Akses ke Bukittinggi Lumpuh Total
Selain jalan nasional, ruas jalan provinsi penghubung Lubuk Basung menuju Bukittinggi juga terputus total. Titik-titik penting yang tidak bisa dilalui meliputi:
-
Longsor: Terjadi di Muko-Muko dan Alai, Nagari Koto Malintang, Kecamatan Tanjung Raya.
-
Banjir: Menggenangi Sungai Rangeh, Nagari Bayur, Kecamatan Tanjung Raya, dengan ketinggian sekitar 50 cm.
-
Malalak: Jalan provinsi penghubung Kota Padang menuju Bukittinggi terputus di Malalak.
Saat ini, satu-satunya arus lalu lintas yang masih aman adalah dari Lubuk Basung menuju Kota Padang.
Banjir Bandang dan Korban Hilang
Bencana alam ini merupakan dampak dari curah hujan tinggi yang melanda daerah tersebut sejak 22-27 November 2025, yang memicu banjir bandang, tanah longsor, dan pohon tumbang.
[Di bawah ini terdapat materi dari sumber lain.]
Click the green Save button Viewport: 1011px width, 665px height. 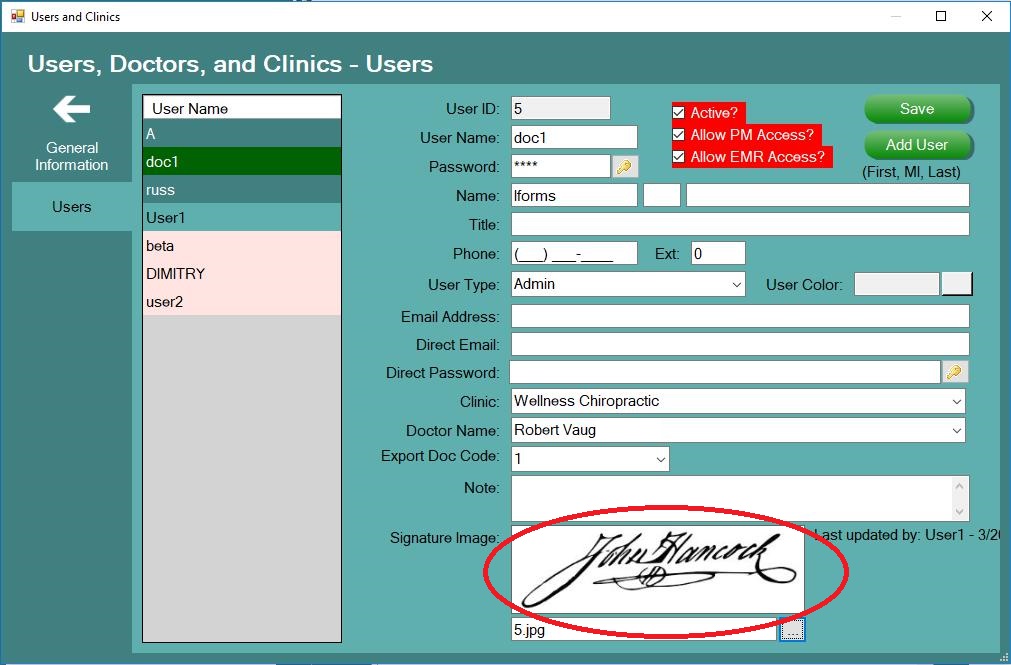(916, 109)
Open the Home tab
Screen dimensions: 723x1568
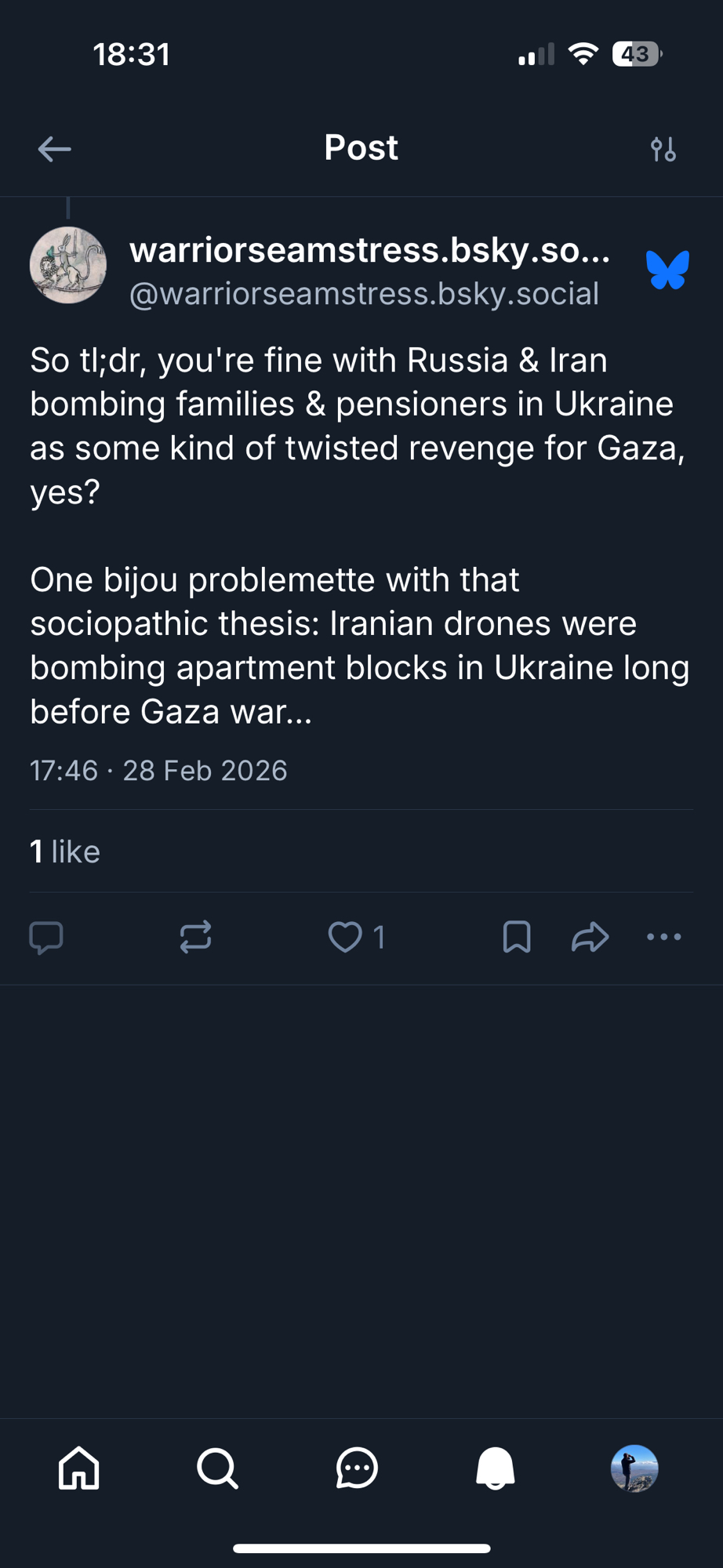point(79,1468)
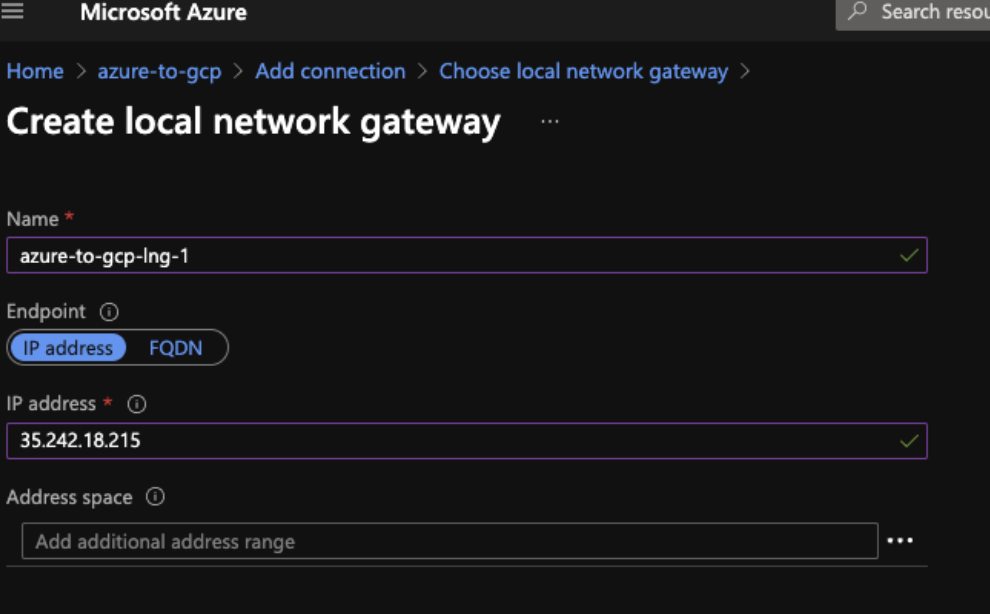Go to Home breadcrumb
Screen dimensions: 990x614
tap(35, 72)
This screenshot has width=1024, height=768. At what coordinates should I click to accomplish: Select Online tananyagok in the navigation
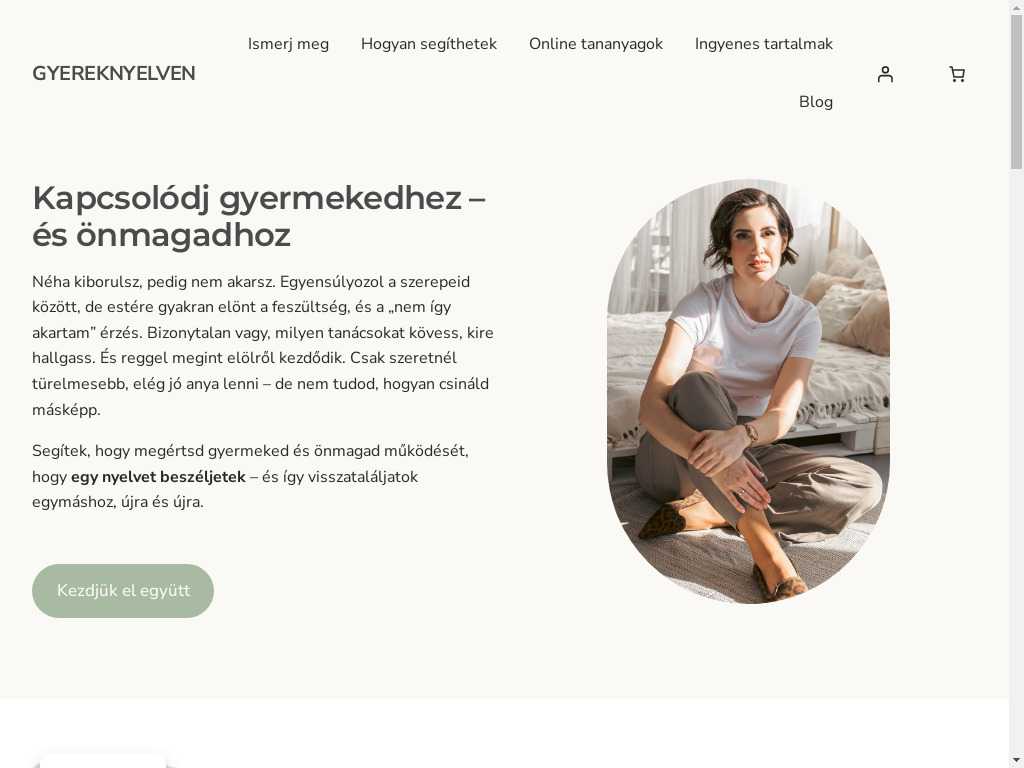(596, 44)
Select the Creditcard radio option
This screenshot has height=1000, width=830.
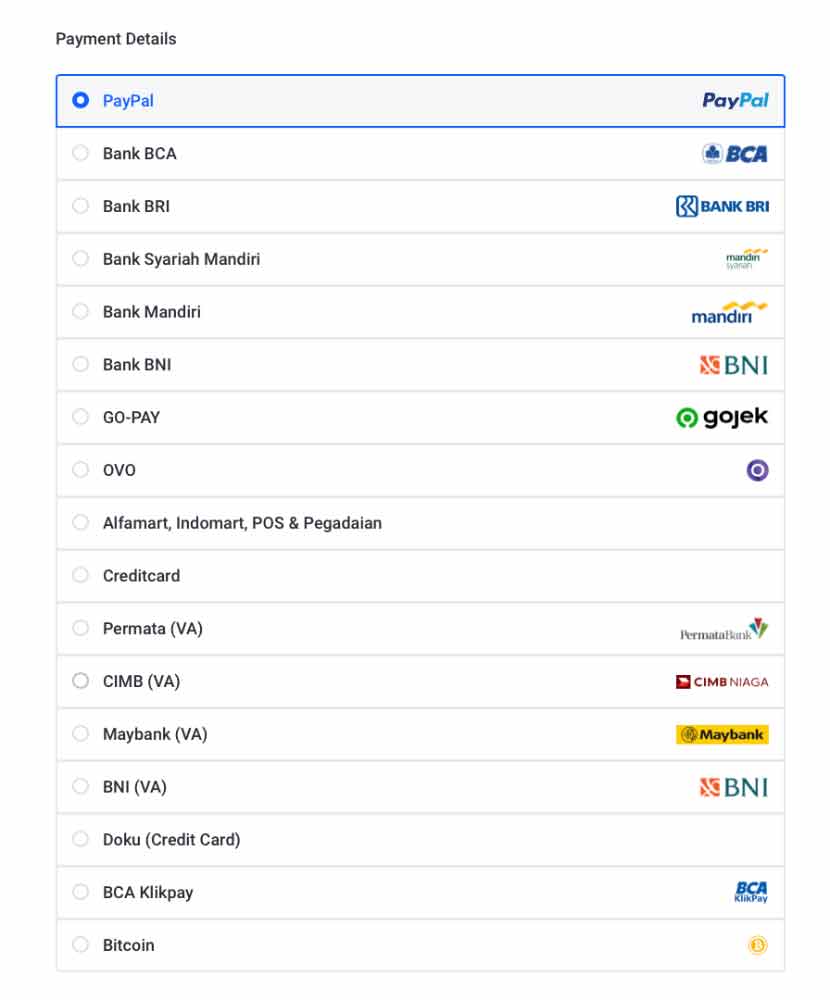pos(81,576)
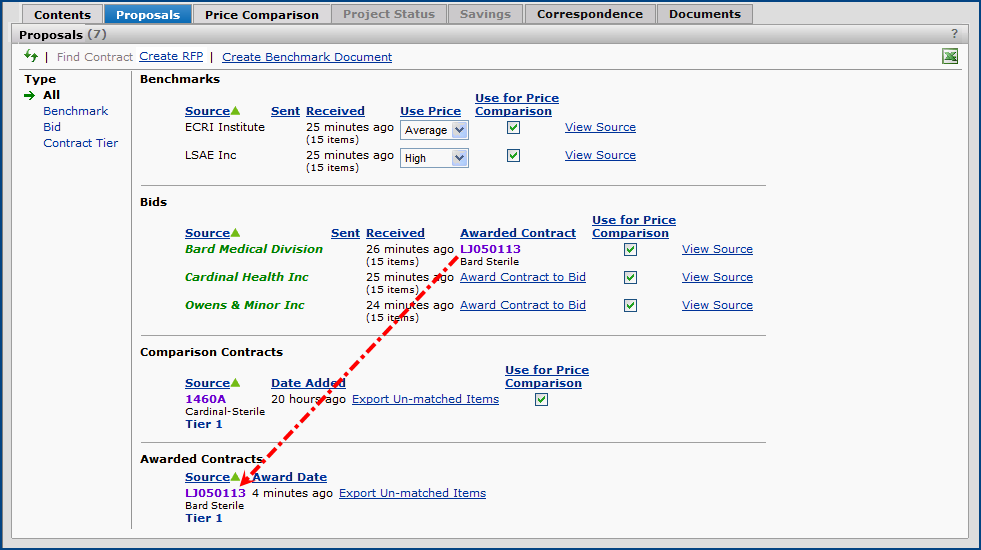
Task: Open the Average use price dropdown
Action: [434, 130]
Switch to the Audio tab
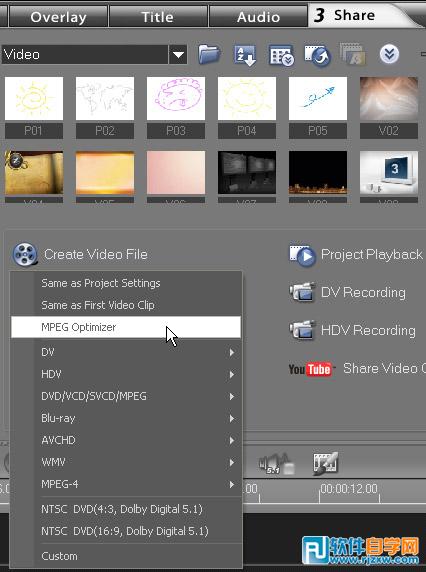The height and width of the screenshot is (572, 426). pos(258,16)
Setidaknya 13 dari 16 kecamatan di Agam terdampak.
Banjir bandang terparah melanda Malalak Timur, Kecamatan Malalak, pada Rabu (26/11) sore, mengakibatkan:
-
Sekitar 135 Kepala Keluarga (KK) mengungsi.
-
Puluhan rumah rusak.
-
Dua warga dilaporkan hilang terbawa arus banjir bandang.
BPBD Agam tengah berupaya melakukan penanganan di lokasi-lokasi terdampak bencana.